DATASET EXTRACT.
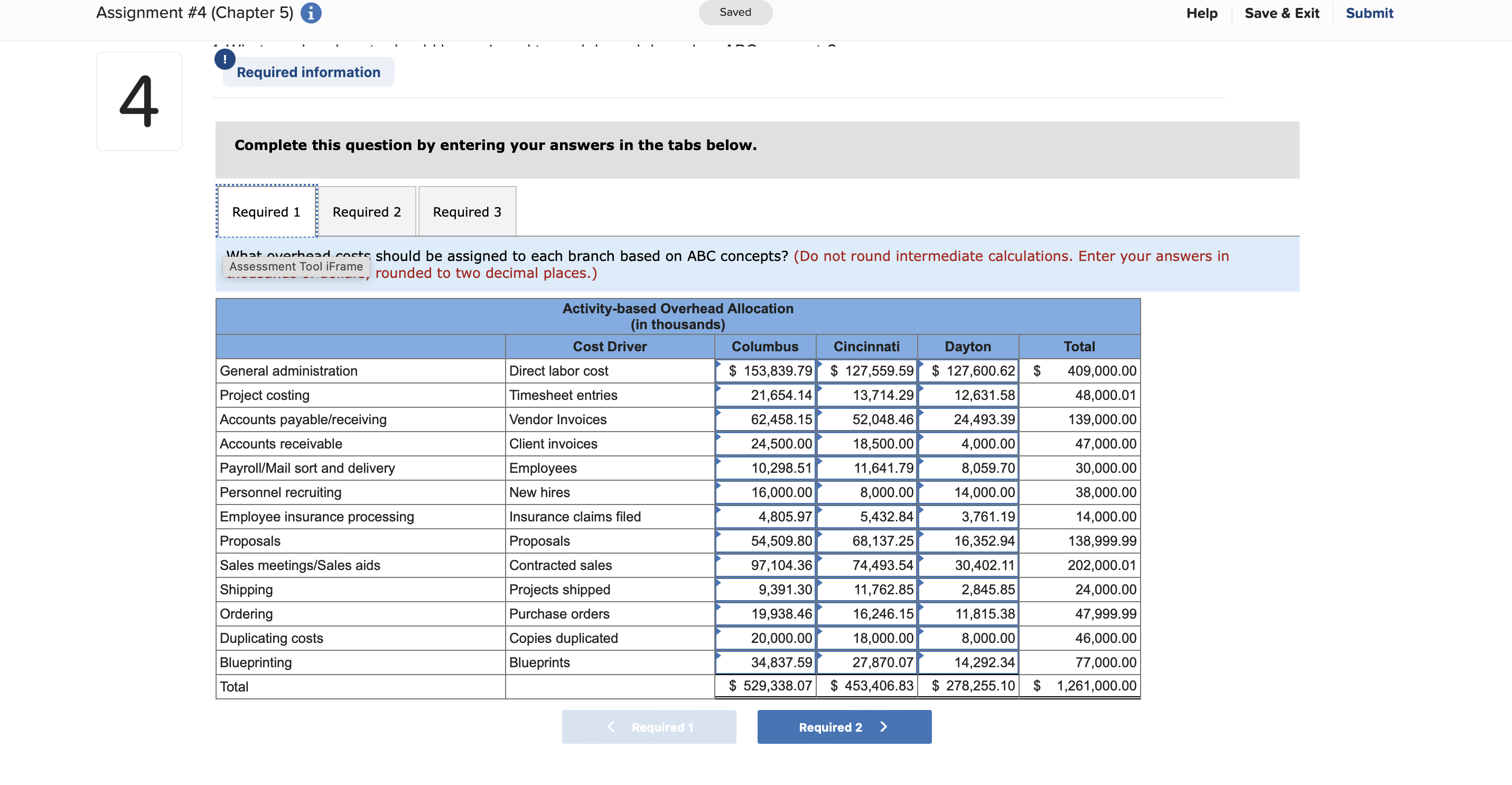
Task: Click the Submit link
Action: coord(1369,13)
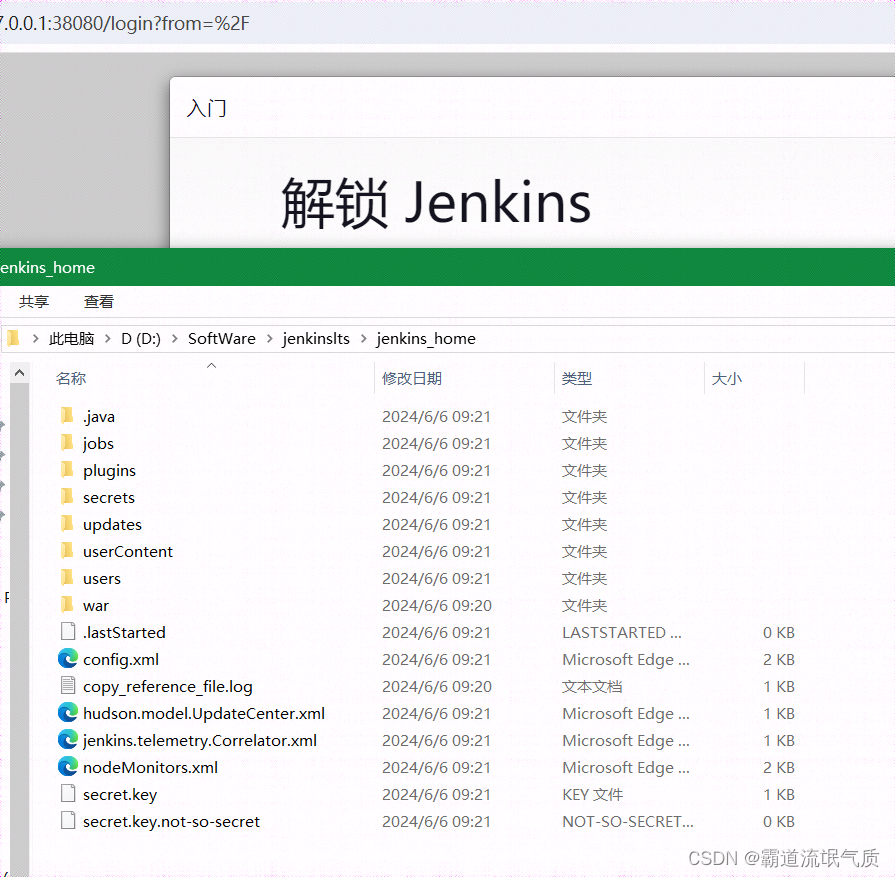Click the copy_reference_file.log text file icon
The height and width of the screenshot is (877, 895).
[66, 686]
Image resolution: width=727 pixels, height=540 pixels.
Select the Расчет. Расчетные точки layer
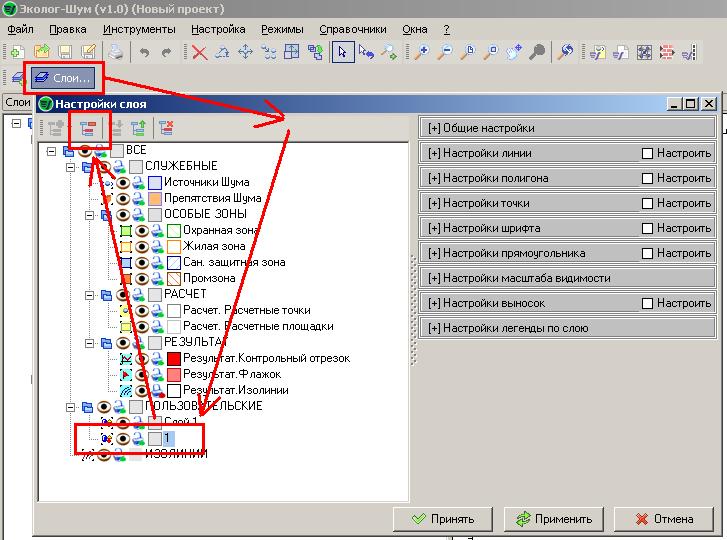(x=247, y=310)
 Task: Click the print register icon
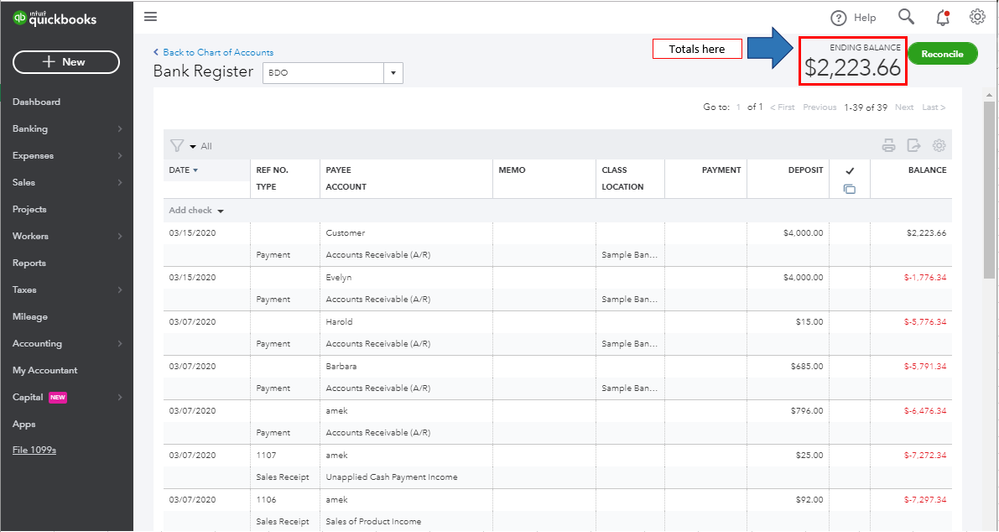coord(888,146)
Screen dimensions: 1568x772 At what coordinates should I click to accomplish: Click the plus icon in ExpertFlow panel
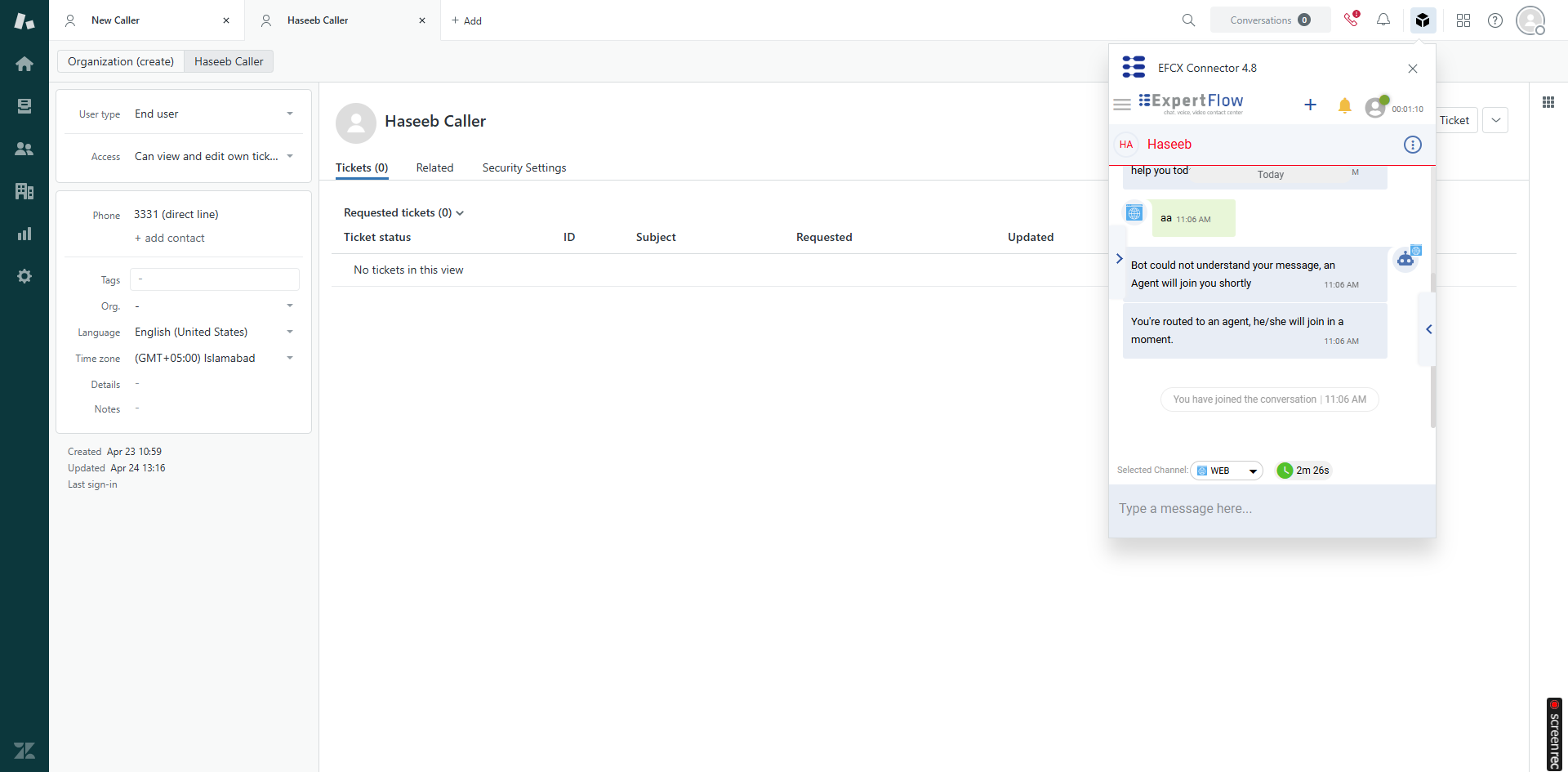click(x=1310, y=105)
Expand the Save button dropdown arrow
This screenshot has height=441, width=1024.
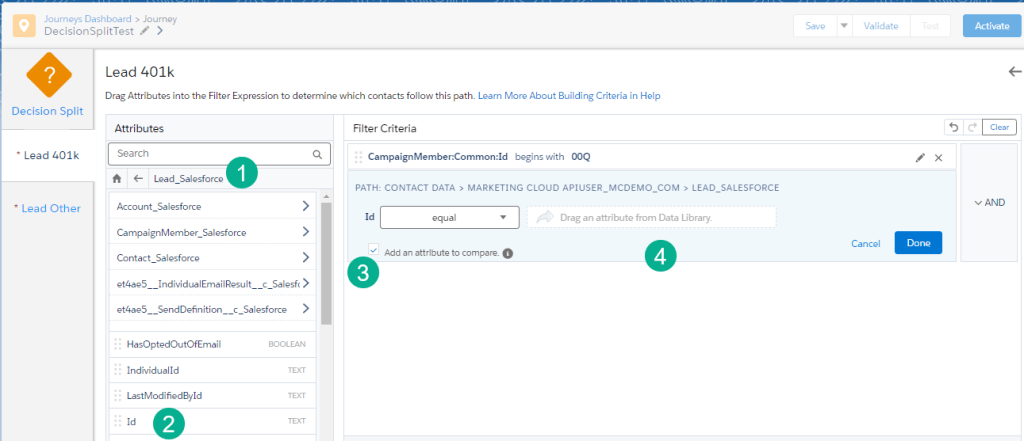point(843,26)
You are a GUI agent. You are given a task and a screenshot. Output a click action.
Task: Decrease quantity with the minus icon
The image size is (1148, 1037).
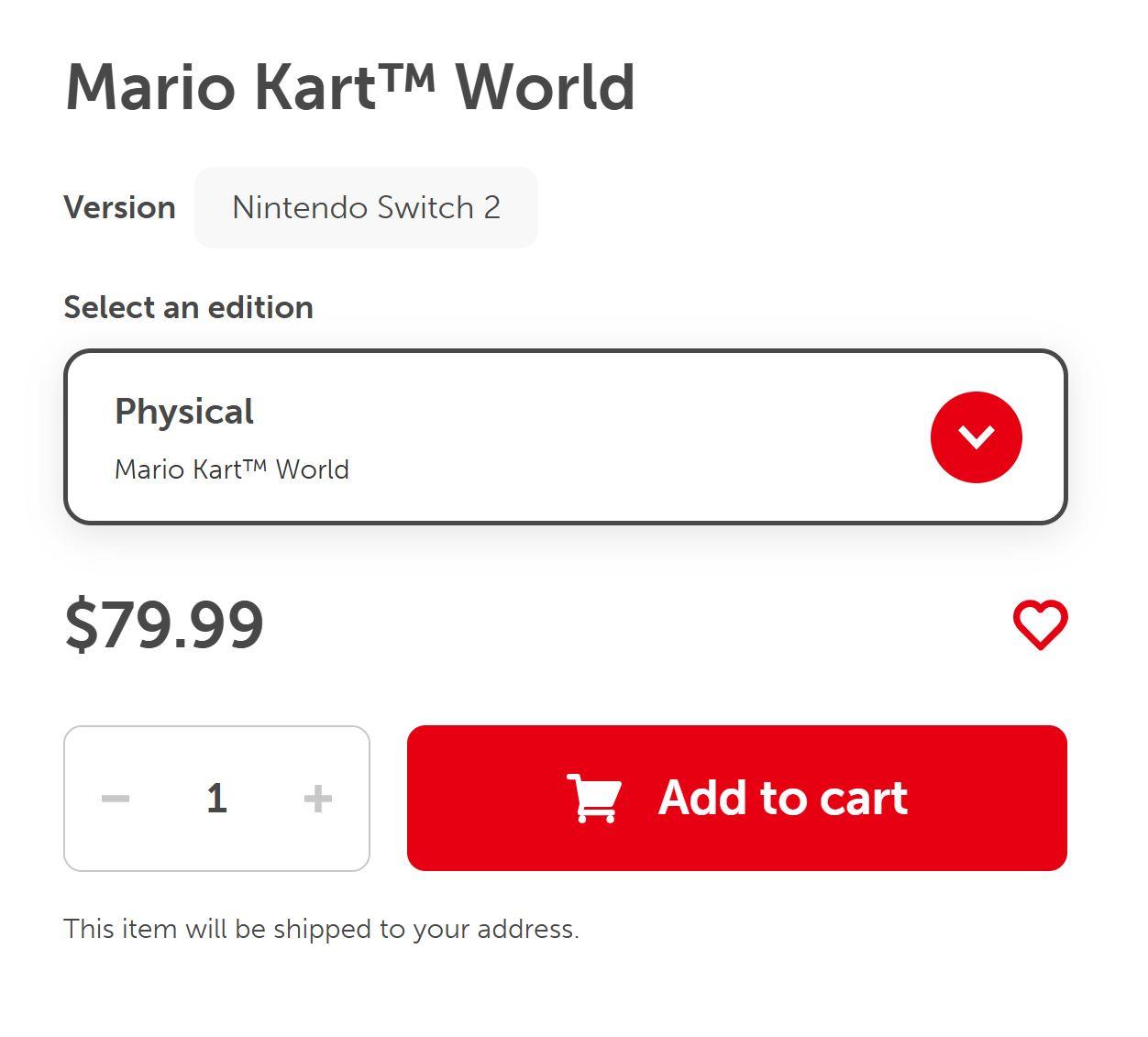click(116, 799)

TO BE DONE.
Copy the material from the line with "Expand the Save button dropdown arrow" up to and including its final line, substituting "screen image" for every occurrence of "screenshot" and leaving all else unchanged. Leave the pictures out of your answer.

RESULT FOR THIS EXERCISE.
Expand the Save button dropdown arrow
This screen image has height=441, width=1024.
point(843,26)
You are a GUI agent. You are given a task and a screen image. Output a click action.
Task: Decrease quantity with the minus icon
The image size is (1148, 1037).
click(116, 799)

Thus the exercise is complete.